Entries for locating text and elements:
----
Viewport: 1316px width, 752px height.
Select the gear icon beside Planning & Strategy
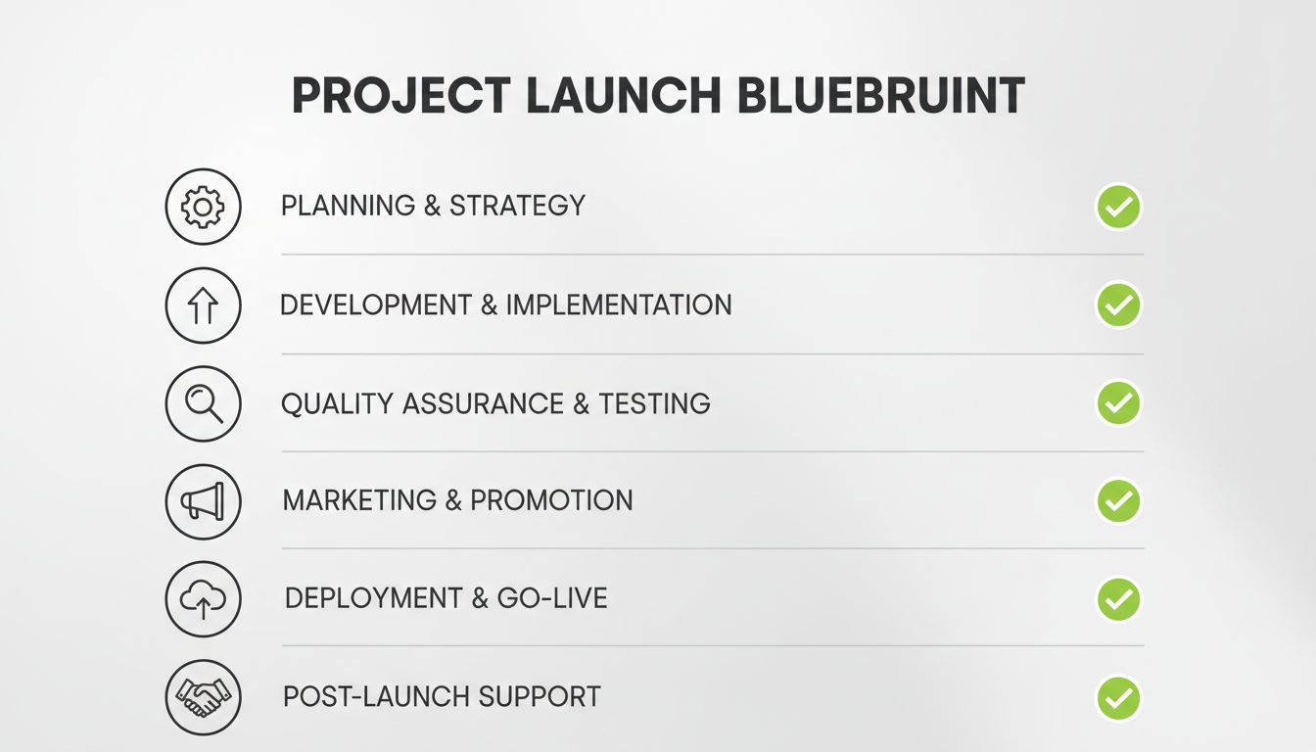click(203, 207)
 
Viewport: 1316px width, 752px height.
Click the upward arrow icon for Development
click(203, 306)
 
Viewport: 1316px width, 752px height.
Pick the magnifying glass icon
click(203, 403)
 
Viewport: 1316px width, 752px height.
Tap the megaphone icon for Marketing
click(203, 501)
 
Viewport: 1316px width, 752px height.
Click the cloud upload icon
click(203, 599)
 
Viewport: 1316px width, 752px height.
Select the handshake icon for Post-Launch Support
click(203, 697)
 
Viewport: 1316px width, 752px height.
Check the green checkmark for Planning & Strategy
click(1118, 207)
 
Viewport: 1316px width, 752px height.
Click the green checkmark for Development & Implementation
click(1118, 306)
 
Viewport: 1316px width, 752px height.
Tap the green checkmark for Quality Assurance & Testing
click(1118, 403)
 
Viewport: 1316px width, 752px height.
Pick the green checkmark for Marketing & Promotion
click(1118, 501)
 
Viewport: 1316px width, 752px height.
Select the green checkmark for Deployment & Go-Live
click(1118, 599)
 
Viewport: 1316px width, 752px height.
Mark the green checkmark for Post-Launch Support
click(1118, 698)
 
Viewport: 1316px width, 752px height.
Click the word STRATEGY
click(517, 207)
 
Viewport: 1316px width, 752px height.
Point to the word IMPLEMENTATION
click(619, 306)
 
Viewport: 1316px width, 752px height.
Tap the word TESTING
click(654, 403)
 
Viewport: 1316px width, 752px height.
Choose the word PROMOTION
click(551, 501)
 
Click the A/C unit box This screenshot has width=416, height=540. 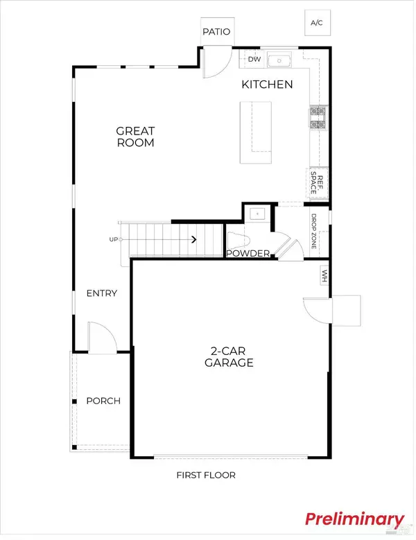pyautogui.click(x=317, y=23)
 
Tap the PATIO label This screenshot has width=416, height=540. pyautogui.click(x=216, y=32)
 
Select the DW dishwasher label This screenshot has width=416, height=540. pyautogui.click(x=254, y=60)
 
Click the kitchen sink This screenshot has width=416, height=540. pyautogui.click(x=281, y=60)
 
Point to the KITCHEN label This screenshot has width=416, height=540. pyautogui.click(x=267, y=85)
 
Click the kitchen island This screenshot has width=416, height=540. pyautogui.click(x=255, y=128)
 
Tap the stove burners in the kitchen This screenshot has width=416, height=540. pyautogui.click(x=318, y=118)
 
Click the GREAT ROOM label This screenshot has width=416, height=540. pyautogui.click(x=135, y=137)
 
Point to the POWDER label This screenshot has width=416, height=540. pyautogui.click(x=248, y=254)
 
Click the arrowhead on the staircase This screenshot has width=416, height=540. pyautogui.click(x=194, y=240)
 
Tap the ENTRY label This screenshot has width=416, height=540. pyautogui.click(x=101, y=293)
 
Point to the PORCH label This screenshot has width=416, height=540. pyautogui.click(x=103, y=401)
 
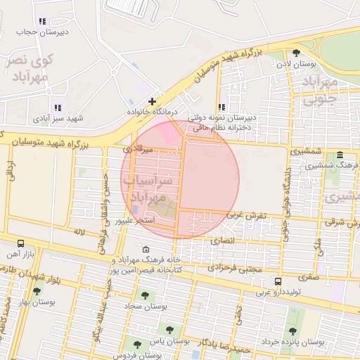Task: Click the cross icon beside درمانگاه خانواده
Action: coord(152,101)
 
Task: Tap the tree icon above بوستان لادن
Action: coord(295,53)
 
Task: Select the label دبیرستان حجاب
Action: coord(43,32)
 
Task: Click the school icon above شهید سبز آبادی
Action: coord(58,108)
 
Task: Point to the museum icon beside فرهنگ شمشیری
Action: coord(340,155)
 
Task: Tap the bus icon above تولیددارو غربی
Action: coord(278,281)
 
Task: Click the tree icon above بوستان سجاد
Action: coord(145,296)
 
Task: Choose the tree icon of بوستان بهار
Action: coord(37,291)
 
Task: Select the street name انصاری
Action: coord(224,240)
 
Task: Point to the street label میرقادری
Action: coord(138,148)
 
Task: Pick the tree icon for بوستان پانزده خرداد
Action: coord(292,331)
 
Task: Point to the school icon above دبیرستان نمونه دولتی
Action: coord(222,107)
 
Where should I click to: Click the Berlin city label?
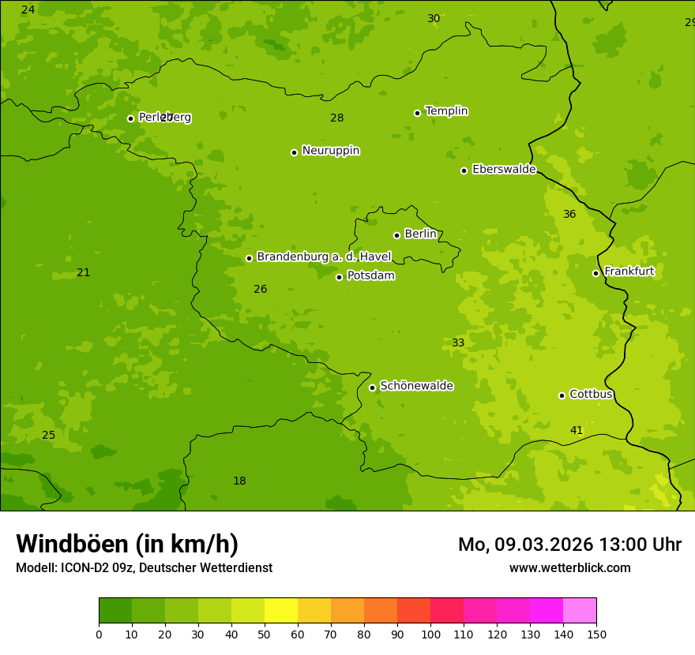coord(420,234)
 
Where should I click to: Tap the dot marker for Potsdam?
coord(340,277)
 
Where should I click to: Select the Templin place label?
coord(446,111)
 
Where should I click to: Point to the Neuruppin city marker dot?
coord(294,152)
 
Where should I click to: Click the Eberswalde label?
coord(504,170)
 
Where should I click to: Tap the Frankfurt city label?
coord(629,271)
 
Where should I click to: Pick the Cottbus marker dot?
coord(562,395)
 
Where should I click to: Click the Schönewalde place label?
coord(416,386)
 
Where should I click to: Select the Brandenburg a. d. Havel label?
coord(324,256)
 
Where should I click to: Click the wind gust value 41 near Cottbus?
coord(577,430)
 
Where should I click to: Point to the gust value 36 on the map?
coord(569,214)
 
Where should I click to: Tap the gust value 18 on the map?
coord(239,481)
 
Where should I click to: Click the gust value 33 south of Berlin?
coord(458,342)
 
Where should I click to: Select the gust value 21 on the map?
coord(83,272)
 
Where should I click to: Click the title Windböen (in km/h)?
coord(127,544)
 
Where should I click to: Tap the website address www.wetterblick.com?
coord(569,567)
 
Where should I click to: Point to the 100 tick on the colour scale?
coord(430,634)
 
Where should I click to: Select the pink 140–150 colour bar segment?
coord(580,611)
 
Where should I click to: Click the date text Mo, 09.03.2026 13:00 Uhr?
coord(569,545)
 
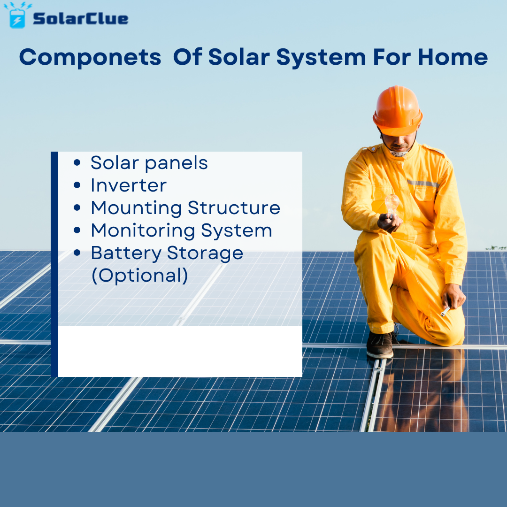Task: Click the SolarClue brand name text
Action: pos(80,19)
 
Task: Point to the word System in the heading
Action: pos(321,58)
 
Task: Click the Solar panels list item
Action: pos(149,163)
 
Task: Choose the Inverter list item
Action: pos(128,185)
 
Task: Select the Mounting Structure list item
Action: pos(185,207)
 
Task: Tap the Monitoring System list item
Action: pos(181,230)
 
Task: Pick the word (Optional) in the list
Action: pos(139,275)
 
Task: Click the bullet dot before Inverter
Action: pos(77,185)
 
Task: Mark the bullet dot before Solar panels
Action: pos(77,163)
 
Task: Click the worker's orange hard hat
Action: pos(398,109)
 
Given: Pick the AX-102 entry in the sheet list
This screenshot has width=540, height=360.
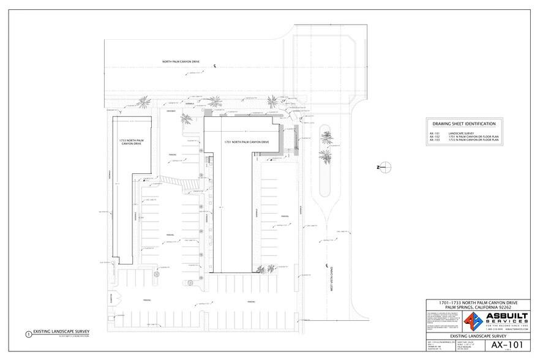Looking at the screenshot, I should (x=435, y=136).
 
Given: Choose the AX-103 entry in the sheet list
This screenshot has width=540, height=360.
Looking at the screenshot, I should (x=435, y=140).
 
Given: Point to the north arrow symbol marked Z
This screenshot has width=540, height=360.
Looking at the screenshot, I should (x=380, y=167).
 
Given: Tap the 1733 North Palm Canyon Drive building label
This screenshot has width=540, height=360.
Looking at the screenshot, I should (x=130, y=142).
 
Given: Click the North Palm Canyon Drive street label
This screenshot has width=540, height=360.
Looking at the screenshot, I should (x=182, y=62).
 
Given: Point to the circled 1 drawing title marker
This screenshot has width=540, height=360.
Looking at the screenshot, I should (x=28, y=334).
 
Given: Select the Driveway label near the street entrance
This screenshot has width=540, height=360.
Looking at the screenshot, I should (x=171, y=111).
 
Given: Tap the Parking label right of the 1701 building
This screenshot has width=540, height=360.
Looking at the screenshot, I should (x=285, y=217).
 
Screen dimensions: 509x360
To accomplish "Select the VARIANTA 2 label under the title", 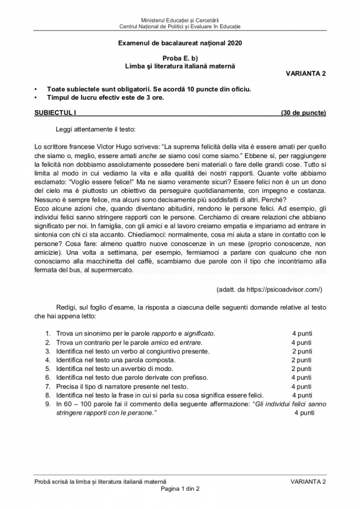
----
THE REQUEST: List every line of the listing above that contains the word "city".

SOLVED EXERCISE:
Where should I click to: Click the Berlin city label?
Where should I click to: Point to the Neuruppin city marker dot?
Where should I click to: Tap the Frankfurt city label?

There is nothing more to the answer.